I don't want to go anymore.
I'll just stay home. 
The World Race isn't for me. 
I had it all wrong.


This week has been tough, and all of these thoughts have run through my mind. "I'm good at home. I'll be alright if I don't go." This week has been an emotional catastrophe for me. Even though we don't leave for the Race for another month, we're leaving our "home" on Wednesday (i.e. Rochester). We've been packing up the remainder of our belongings, going to graduation parties, and essentially dreading Wednesday morning. We've said "farewell" to the youth group with which we have work for 4 years, and on Tuesday we say "farewell" to our jobs. I am dreading this most of all. I'd basically be okay with staying here and nannying these sweet babies for a few more weeks years as long as I didn't have to say "goodbye" to them. I don't want to leave them. Because I am, I've been a wreck. 

We found out in September that we'd be leaving Rochester to embark on this journey. I told my bosses in October that I'd be leaving. I've had 8 months to prepare myself for this. Yet I'm two days out, and I'm not prepared. I'm not prepared for the "goodbyes". I'm not emotionally ready to leave my home, my friends and family, "my" babies. I'm not ready to go. I don't want to go. But I do. I'm just so ready to go. But I'm not ready to leave. 

My heart is racing. 
My toes are tingling. 
My Jesus is beckoning. 

This isn't even that bad. Jesus asked the disciples to leave everything behind and never look bad. At least He isn't asking us to do THAT. Not yet anyway… 

Tonight someone threw us a "going away" party. So many students and some parents were there. I pretended to keep it all together. I think I fooled them all. I almost fooled myself. On the drive home, I wept. On the drive home, I sincerely asked God WHY He called us to leave everything to do this trip. I almost told Him we weren't going to go. But that's insane. We are ready. He's prepared us well. We must obey His calling. 
 

Freedom.
Forgiveness.
A new heart. 
A brighter future. 
 

I know there will be freedom on this trip. He will grow us, use us, lead us, expand us. He will release us of our ugly shells and renew us as He always does. But in this moment, I don't want renewal. In this moment, I want to keep my awesome job. In this moment, I want to stay in the youth group I have grown to love and cherish. In this moment, I love Rochester way too much to leave. But in this moment, He's standing there waiting for us to release our desires and loves into His hands so that He can use us to reach the nations, the people who do not yet know about Him. The youth group? They love Jesus. The kids I nanny? I feel that He's used me well the past 2.5 years. And Rochester? It's just another city. In the scheme of things, it won't matter that much. 

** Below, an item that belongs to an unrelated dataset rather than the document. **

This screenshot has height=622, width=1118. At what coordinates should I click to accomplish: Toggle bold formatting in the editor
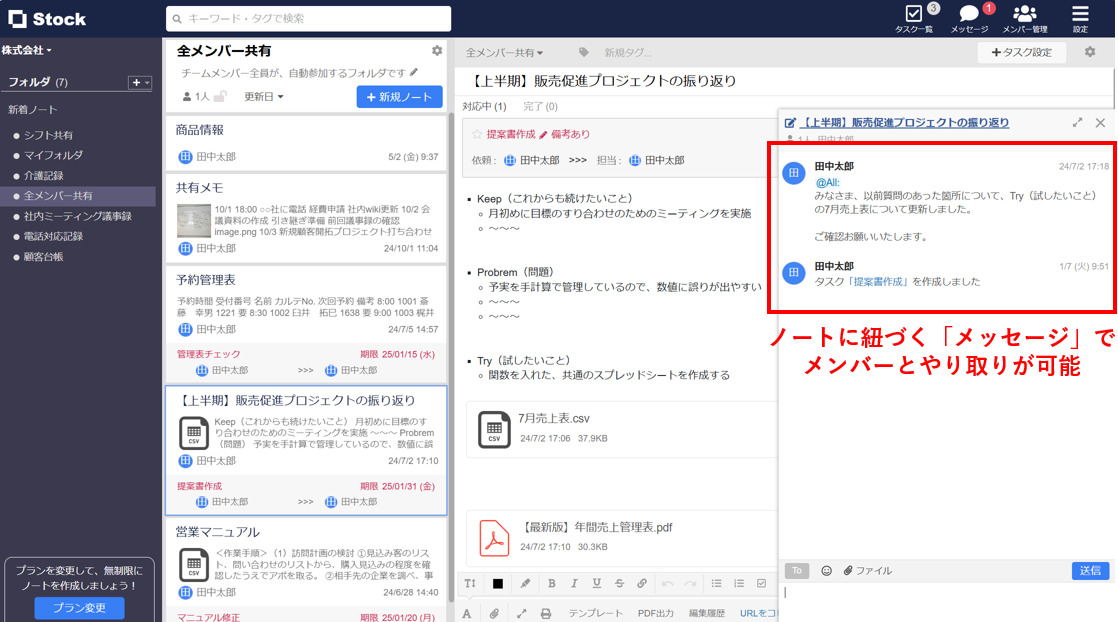pyautogui.click(x=550, y=584)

Tonight I cry because of all the things and people I will miss. Tomorrow I will probably leave work and sob knowing that, after tomorrow, I will only have one more day with my sweet Mateo, Julia, and Nico. But on Wednesday, when we leave, I will rejoice because My God has called us to this journey, and He wants to fulfill part of the great commission through us. What an honor! This month, I will focus on what I DO have instead of what I don't. This month, I will focus on the NEW friends we'll make that will become family. This month I'll focus on fact that we will get to lead people to sweet Jesus. This month I'll focus on the children we'll get to love on. This month, I'll focus on our calling. 
 

There was a time that I didn't want to go on the World Race. 

But Jesus isn't okay with us sitting on the sidelines. 

So now I'll leave the comforts and pursue Him in spite of it all.